In conclusion, AISI, a highly accessible laboratory indicator, is a novel yet modest independent predictor for the progression to ESRD in IgAN patients, particularly when patients are male, have more heavy proteinuria, or hyperuricaemia and early stage of renal tubulointerstitial disorder. Patients whose AISI level exceeds 198.78 at renal biopsy require greater attention and more active intervention.

Data Sharing Statement

The data sets used or analysed during the current study are available from the corresponding author on reasonable request.

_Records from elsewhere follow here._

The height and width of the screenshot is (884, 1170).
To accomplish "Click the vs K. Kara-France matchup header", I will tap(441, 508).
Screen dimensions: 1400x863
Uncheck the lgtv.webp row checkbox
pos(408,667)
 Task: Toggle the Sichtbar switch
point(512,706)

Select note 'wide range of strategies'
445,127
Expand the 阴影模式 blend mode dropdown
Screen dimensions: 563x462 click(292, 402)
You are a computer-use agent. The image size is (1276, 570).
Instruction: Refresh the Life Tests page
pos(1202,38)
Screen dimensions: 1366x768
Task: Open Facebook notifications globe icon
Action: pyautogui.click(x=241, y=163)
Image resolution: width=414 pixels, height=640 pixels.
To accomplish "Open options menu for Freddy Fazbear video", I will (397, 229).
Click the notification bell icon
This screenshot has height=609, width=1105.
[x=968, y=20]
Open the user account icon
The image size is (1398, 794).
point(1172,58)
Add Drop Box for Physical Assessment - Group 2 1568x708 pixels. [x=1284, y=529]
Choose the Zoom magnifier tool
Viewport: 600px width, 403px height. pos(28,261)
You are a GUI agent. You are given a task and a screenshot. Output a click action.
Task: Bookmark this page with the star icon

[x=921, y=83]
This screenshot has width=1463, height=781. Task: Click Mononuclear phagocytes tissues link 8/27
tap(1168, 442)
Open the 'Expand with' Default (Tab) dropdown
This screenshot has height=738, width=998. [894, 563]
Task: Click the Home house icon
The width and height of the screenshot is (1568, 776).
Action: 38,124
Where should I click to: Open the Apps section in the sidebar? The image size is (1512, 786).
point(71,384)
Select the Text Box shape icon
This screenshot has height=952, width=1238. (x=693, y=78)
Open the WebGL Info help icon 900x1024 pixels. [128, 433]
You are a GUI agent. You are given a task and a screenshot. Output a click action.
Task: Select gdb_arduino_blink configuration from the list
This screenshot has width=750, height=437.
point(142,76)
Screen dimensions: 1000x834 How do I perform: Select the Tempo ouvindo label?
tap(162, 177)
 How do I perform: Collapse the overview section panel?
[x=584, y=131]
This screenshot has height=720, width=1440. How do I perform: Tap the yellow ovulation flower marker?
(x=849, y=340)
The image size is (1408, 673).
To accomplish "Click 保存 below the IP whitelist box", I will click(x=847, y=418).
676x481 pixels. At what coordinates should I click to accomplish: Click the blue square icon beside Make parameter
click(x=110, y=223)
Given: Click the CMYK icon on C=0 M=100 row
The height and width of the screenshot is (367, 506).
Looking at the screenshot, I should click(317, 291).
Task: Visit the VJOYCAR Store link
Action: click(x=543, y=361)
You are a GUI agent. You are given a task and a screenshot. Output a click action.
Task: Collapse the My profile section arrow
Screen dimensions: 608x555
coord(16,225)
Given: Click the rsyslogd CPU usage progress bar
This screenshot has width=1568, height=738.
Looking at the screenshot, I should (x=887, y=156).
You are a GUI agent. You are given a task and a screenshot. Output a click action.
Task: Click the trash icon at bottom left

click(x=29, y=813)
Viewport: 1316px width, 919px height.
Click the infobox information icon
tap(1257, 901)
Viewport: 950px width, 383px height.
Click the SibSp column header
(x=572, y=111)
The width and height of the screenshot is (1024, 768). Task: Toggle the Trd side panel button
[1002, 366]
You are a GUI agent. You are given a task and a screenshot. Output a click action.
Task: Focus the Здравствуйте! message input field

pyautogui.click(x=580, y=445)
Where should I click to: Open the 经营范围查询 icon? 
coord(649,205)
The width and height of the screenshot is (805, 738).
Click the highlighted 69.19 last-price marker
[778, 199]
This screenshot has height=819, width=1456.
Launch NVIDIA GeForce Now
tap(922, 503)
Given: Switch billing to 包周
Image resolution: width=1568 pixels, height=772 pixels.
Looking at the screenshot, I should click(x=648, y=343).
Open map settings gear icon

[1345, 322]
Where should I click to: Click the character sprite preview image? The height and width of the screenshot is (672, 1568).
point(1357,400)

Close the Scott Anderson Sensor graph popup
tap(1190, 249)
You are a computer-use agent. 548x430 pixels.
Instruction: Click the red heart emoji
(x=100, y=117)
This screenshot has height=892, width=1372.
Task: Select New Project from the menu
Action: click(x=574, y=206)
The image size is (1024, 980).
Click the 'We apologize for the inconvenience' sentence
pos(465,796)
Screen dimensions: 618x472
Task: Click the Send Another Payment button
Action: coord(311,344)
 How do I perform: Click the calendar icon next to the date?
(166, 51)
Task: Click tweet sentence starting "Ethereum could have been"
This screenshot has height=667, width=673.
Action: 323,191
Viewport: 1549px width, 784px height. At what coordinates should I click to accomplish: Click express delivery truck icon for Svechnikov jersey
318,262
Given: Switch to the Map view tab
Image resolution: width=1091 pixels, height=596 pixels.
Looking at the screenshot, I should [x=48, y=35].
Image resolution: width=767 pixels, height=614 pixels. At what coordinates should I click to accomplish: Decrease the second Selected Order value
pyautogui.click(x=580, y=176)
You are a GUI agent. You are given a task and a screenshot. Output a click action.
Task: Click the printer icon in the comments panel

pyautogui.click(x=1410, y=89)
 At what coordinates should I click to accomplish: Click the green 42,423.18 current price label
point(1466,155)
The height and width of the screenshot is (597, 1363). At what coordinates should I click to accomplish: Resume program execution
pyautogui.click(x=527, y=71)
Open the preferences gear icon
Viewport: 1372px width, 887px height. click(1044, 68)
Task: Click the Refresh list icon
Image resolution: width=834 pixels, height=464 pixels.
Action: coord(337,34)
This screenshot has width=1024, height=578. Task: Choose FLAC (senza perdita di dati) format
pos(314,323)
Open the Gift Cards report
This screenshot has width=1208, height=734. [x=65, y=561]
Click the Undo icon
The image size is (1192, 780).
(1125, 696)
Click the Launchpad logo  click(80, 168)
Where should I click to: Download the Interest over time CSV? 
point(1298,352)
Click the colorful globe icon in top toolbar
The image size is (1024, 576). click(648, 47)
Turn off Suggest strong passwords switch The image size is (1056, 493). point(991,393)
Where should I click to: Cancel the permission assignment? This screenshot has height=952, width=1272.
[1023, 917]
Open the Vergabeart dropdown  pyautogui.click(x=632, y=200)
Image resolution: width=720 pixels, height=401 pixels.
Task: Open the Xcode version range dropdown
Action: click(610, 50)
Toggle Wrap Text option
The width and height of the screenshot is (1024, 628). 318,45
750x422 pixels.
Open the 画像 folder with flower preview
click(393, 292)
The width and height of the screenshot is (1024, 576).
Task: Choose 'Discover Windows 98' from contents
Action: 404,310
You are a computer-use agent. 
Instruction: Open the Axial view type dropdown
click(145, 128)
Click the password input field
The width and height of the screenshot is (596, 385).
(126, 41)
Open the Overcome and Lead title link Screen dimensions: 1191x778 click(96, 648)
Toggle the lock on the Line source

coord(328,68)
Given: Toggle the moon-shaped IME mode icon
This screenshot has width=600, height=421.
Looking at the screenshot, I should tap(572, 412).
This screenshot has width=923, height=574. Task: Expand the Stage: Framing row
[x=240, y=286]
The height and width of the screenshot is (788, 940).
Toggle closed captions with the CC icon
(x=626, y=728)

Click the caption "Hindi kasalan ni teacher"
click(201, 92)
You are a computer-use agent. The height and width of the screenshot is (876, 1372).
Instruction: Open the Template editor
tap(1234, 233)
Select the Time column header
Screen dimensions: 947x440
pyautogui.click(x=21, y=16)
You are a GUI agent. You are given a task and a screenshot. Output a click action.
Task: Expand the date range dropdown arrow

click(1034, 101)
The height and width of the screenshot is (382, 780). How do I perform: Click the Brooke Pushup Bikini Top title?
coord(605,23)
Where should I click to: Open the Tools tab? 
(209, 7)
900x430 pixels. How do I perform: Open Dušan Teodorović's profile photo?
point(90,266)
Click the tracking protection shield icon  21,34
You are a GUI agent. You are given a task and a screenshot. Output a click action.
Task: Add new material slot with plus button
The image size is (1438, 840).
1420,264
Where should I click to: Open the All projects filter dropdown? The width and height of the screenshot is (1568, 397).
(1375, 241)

Ethics Approval and Informed Consent

The study was conducted in accordance with the Declaration of Helsinki and approved by the Ethics Committee of Hangzhou Hospital of Traditional Chinese Medicine.

Author Contributions

All authors made a significant contribution to the work reported, whether that is in the conception, study design, execution, acquisition of data, analysis and interpretation, or in all these areas; took part in drafting, revising or critically reviewing the article; gave final approval of the version to be published; have agreed on the journal to which the article has been submitted; and agree to be accountable for all aspects of the work.

Funding

This work was supported by the National Natural Science Foundation of China (Grant number:8240140831), and the Medical Scientific Research Foundation of Zhejiang Province, China (Grant number:2024KY1374).

Disclosure

The authors declare that the research was conducted in the absence of any commercial or financial relationships that could be construed as a potential conflicts of interest.